____ Raw records

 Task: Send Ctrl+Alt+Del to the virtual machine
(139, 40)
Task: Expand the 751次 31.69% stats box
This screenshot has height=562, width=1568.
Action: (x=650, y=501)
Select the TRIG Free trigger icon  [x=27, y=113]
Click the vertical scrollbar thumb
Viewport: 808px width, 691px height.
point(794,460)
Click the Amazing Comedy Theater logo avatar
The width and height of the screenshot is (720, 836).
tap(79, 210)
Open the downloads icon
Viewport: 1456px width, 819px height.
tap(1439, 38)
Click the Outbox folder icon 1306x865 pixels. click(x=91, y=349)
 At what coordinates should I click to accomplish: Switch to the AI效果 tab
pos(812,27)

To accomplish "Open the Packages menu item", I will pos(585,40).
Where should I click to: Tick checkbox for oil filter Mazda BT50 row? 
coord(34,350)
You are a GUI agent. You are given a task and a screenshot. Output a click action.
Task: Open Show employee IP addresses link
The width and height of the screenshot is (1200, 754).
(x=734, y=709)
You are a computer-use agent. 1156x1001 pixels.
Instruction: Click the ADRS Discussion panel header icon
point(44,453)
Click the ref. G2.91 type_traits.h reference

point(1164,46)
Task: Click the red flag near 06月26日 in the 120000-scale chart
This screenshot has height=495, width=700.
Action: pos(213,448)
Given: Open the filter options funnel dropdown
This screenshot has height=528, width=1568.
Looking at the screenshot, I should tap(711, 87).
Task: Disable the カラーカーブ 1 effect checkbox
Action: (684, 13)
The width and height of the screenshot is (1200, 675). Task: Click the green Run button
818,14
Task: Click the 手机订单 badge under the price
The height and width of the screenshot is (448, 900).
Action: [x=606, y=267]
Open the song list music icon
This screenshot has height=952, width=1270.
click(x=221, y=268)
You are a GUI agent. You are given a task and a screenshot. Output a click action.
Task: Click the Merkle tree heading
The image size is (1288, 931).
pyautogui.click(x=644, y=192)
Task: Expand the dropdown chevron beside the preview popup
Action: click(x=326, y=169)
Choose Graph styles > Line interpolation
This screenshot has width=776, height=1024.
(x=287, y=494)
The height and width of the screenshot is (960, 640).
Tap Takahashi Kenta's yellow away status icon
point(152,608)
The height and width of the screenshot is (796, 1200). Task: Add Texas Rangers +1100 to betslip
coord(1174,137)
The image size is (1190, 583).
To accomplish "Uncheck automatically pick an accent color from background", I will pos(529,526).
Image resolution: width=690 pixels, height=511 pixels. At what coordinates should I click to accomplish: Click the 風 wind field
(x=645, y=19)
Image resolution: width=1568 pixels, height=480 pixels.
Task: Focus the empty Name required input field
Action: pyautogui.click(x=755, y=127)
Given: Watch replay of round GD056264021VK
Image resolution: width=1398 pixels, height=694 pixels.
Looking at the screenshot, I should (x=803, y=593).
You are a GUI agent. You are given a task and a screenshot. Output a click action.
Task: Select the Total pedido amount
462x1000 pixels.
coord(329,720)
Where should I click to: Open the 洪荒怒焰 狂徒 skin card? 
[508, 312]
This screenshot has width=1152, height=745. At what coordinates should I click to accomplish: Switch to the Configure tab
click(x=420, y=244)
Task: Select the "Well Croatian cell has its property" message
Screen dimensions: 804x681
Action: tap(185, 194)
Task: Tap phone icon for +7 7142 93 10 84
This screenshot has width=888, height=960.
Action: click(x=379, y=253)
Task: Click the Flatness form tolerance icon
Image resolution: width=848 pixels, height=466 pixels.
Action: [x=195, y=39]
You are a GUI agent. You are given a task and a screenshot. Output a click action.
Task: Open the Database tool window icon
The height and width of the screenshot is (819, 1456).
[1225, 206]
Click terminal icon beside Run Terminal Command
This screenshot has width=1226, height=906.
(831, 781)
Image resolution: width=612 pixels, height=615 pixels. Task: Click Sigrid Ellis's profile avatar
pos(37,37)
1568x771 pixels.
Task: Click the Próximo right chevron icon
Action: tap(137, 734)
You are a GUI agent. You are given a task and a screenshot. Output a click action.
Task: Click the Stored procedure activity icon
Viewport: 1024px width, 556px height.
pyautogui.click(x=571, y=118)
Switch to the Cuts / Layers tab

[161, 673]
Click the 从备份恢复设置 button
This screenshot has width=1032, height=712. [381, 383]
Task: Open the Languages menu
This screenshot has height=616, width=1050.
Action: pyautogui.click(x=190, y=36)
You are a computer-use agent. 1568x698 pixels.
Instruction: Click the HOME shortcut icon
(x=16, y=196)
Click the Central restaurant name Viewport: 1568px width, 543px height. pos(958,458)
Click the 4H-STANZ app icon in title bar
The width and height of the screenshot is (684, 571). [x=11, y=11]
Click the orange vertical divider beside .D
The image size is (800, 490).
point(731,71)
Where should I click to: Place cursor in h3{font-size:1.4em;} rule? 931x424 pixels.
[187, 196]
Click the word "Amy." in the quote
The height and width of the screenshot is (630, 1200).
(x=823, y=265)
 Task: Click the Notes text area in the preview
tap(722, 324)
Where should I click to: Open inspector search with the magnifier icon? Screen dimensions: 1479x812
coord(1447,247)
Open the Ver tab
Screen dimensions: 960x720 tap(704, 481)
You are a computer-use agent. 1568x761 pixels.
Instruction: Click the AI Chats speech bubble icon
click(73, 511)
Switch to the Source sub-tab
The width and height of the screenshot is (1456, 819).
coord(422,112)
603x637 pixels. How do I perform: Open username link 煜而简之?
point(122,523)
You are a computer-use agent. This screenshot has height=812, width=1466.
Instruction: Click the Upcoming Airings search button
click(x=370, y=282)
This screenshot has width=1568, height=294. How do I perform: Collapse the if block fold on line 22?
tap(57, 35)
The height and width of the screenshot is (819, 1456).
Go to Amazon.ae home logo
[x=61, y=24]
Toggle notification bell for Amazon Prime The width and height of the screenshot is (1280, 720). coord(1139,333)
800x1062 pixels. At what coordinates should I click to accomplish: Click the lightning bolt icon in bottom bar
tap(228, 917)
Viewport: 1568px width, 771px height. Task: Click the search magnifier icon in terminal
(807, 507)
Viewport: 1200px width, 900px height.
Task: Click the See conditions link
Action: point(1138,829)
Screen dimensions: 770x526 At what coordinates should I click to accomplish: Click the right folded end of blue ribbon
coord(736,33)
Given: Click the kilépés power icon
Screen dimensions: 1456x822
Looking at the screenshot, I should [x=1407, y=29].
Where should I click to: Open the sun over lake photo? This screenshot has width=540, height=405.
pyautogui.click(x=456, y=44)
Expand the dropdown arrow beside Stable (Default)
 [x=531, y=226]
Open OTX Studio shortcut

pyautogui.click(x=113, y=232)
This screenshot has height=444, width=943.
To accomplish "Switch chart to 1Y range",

________

Render the stretch of entries from the line containing "Choose Graph styles > Line interpolation" through the line containing "Looking at the screenshot, I should (x=803, y=593)." as a Markdown table with the columns Row and Line, omitting any blank lines.

**Task solution:**
| Row | Line |
|---|---|
| 1 | Choose Graph styles > Line interpolation |
| 2 | This screenshot has width=776, height=1024. |
| 3 | (x=287, y=494) |
| 4 | The height and width of the screenshot is (960, 640). |
| 5 | Tap Takahashi Kenta's yellow away status icon |
| 6 | point(152,608) |
| 7 | The height and width of the screenshot is (796, 1200). Task: Add Texas Rangers +1100 to betslip |
| 8 | coord(1174,137) |
| 9 | The image size is (1190, 583). |
| 10 | To accomplish "Uncheck automatically pick an accent color from background", I will pos(529,526). |
| 11 | Image resolution: width=690 pixels, height=511 pixels. At what coordinates should I click to accomplish: Click the 風 wind field |
| 12 | (x=645, y=19) |
| 13 | Image resolution: width=1568 pixels, height=480 pixels. |
| 14 | Task: Focus the empty Name required input field |
| 15 | Action: pyautogui.click(x=755, y=127) |
| 16 | Given: Watch replay of round GD056264021VK |
| 17 | Image resolution: width=1398 pixels, height=694 pixels. |
| 18 | Looking at the screenshot, I should (x=803, y=593). |